#### Exercise prompt:
Your answer must hold only the lines below from the line containing "Task: Click the affected items count 42" through the line containing "Click the 'What", each reproduced exactly.

[Source data]
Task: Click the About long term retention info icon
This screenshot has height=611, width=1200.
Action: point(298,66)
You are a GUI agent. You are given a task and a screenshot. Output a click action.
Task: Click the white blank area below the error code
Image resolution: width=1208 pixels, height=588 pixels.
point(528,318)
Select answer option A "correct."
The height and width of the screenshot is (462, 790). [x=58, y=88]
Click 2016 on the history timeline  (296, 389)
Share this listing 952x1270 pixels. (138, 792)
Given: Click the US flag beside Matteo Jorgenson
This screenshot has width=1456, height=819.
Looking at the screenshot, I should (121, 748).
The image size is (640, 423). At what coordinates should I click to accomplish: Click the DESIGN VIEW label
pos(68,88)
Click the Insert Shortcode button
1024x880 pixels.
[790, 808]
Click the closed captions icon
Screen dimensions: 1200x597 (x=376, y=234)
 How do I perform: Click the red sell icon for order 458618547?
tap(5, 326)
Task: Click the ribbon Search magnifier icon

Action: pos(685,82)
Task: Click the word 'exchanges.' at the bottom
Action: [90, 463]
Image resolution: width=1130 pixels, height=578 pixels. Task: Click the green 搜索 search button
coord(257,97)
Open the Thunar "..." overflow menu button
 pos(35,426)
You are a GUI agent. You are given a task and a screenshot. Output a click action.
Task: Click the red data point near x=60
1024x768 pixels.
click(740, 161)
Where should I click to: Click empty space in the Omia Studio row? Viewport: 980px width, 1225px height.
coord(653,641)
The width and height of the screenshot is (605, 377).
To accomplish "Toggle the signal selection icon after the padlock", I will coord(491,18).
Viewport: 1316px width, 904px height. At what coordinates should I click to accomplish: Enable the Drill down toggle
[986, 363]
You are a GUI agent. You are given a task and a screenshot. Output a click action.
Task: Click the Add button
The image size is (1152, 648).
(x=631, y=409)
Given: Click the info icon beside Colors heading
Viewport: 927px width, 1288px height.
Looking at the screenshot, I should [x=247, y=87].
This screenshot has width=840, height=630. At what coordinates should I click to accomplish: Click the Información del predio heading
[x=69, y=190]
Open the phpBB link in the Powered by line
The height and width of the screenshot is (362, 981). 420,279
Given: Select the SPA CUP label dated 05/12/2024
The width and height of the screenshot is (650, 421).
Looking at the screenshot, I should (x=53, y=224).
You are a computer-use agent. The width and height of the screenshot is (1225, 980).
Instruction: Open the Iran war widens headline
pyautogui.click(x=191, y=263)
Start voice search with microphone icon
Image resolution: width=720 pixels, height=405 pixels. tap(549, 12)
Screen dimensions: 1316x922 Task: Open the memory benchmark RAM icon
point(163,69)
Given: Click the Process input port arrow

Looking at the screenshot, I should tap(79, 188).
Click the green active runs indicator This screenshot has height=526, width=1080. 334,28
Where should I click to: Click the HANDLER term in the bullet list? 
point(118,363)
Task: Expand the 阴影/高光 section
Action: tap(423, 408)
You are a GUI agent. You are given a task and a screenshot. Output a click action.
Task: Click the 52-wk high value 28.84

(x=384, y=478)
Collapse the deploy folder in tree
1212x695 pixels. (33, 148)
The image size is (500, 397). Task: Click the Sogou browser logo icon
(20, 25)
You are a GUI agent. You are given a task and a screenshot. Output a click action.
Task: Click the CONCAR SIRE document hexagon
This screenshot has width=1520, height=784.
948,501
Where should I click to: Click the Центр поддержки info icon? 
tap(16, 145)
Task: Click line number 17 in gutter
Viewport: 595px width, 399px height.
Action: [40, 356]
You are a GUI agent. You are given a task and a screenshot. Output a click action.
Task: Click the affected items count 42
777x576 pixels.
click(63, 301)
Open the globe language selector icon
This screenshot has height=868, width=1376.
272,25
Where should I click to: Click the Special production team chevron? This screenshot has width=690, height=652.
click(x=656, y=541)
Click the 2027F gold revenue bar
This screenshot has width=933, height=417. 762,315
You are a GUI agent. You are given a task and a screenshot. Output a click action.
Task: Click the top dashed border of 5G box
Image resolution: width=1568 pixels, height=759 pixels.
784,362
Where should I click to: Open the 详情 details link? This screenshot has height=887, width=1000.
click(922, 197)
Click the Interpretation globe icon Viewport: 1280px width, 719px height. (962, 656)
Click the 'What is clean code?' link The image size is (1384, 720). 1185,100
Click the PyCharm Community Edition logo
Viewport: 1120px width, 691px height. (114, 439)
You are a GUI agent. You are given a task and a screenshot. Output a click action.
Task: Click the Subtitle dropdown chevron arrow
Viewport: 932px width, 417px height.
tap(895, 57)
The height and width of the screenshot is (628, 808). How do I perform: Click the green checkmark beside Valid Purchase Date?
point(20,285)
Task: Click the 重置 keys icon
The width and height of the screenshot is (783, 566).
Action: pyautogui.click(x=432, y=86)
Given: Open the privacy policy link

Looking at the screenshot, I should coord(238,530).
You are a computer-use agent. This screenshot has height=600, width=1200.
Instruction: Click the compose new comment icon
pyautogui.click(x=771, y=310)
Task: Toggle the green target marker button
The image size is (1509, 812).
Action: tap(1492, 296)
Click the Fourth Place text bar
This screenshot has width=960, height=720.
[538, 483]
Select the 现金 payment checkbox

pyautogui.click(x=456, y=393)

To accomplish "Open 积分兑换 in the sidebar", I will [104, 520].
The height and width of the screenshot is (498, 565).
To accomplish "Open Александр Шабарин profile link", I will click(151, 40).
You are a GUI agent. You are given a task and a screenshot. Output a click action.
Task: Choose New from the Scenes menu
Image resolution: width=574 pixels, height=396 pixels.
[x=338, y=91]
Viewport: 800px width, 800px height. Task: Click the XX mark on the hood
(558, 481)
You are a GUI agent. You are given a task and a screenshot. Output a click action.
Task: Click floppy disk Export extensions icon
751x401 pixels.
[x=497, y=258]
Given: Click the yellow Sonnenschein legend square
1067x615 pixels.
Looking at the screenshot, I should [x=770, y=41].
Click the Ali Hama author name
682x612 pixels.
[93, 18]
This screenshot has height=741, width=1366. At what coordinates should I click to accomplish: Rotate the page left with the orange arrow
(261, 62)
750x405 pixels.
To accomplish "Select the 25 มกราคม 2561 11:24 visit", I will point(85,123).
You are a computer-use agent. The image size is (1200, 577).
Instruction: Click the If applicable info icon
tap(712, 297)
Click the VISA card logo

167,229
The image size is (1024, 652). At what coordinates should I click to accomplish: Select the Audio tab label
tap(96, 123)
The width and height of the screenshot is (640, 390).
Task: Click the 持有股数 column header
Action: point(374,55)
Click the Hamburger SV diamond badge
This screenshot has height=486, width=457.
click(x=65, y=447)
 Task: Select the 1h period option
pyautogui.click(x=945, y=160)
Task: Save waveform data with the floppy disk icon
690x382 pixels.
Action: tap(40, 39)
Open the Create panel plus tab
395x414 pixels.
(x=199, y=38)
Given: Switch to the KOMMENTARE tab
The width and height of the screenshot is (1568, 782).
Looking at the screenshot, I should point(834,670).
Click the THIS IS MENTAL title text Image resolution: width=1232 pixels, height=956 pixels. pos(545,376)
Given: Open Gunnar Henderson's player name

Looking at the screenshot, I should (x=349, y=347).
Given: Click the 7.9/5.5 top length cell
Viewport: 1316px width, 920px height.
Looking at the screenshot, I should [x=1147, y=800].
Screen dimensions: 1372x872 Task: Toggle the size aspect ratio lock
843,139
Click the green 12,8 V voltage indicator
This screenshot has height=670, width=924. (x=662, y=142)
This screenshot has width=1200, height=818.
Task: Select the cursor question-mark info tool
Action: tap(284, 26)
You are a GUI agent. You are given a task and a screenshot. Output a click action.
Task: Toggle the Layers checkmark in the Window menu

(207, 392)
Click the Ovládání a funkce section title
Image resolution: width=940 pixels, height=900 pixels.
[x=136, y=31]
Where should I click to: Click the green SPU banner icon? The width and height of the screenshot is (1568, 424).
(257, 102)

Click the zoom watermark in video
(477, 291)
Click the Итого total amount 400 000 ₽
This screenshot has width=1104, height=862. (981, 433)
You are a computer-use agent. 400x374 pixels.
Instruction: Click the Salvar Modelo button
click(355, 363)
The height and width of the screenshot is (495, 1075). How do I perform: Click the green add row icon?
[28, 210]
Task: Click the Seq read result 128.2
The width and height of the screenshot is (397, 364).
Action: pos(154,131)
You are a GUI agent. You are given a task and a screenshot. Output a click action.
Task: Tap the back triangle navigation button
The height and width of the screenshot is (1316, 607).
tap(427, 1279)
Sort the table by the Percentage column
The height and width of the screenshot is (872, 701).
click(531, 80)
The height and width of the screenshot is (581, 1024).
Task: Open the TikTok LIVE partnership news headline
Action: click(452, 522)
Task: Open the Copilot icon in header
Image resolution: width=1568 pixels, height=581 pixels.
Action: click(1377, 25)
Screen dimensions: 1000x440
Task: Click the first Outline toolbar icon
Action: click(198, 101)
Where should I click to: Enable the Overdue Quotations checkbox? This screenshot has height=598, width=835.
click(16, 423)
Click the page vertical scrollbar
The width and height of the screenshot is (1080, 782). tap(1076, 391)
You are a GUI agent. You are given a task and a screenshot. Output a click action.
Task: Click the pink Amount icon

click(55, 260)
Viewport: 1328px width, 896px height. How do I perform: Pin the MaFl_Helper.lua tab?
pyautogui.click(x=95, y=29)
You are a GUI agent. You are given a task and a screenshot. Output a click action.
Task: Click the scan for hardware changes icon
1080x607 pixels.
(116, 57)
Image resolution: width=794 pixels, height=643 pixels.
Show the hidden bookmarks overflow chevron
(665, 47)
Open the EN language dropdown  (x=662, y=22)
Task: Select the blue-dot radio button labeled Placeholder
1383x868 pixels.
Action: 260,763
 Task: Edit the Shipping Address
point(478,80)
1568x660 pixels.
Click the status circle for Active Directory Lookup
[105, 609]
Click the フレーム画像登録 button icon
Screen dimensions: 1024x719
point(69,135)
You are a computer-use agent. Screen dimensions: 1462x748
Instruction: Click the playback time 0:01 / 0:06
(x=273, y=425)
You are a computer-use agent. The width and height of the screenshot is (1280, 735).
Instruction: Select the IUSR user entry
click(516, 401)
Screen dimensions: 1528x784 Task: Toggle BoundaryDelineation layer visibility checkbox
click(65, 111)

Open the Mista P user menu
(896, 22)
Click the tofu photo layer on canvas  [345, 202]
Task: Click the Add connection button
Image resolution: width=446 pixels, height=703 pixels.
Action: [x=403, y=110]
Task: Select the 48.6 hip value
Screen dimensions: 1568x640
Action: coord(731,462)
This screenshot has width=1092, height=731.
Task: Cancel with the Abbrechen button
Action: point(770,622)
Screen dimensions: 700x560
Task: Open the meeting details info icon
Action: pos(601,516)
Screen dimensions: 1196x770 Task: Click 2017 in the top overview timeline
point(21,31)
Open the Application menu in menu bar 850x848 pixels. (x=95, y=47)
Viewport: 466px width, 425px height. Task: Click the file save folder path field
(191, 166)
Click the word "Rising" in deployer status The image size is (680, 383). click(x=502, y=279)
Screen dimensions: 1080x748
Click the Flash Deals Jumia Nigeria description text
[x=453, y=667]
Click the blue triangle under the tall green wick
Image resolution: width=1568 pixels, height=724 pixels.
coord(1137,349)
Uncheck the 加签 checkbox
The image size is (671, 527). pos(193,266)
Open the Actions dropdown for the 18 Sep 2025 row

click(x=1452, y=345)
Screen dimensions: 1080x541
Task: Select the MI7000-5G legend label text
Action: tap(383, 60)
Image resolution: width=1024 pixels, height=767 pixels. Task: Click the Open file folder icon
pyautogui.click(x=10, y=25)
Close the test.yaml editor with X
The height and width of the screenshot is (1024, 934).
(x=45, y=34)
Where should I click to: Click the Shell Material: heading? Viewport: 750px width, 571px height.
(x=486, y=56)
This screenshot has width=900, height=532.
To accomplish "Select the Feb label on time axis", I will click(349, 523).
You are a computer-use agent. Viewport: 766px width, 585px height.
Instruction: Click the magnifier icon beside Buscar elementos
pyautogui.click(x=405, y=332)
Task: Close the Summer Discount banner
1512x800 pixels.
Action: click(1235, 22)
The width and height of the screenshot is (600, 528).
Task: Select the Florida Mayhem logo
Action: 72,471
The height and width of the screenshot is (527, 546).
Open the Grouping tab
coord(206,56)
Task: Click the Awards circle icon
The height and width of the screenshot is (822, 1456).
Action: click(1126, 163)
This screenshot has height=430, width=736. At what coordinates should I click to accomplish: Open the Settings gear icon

#### Solution:
Task: Click the affected items count 42
777x576 pixels.
click(63, 301)
Open the globe language selector icon
This screenshot has height=868, width=1376.
272,25
Where should I click to: Click the Special production team chevron? This screenshot has width=690, height=652.
click(x=656, y=541)
Click the 2027F gold revenue bar
This screenshot has width=933, height=417. 762,315
You are a GUI agent. You are given a task and a screenshot. Output a click action.
Task: Click the top dashed border of 5G box
Image resolution: width=1568 pixels, height=759 pixels.
784,362
Where should I click to: Open the 详情 details link? This screenshot has height=887, width=1000.
click(922, 197)
Click the Interpretation globe icon Viewport: 1280px width, 719px height. (962, 656)
Click the 'What is clean code?' link The image size is (1384, 720). 1185,100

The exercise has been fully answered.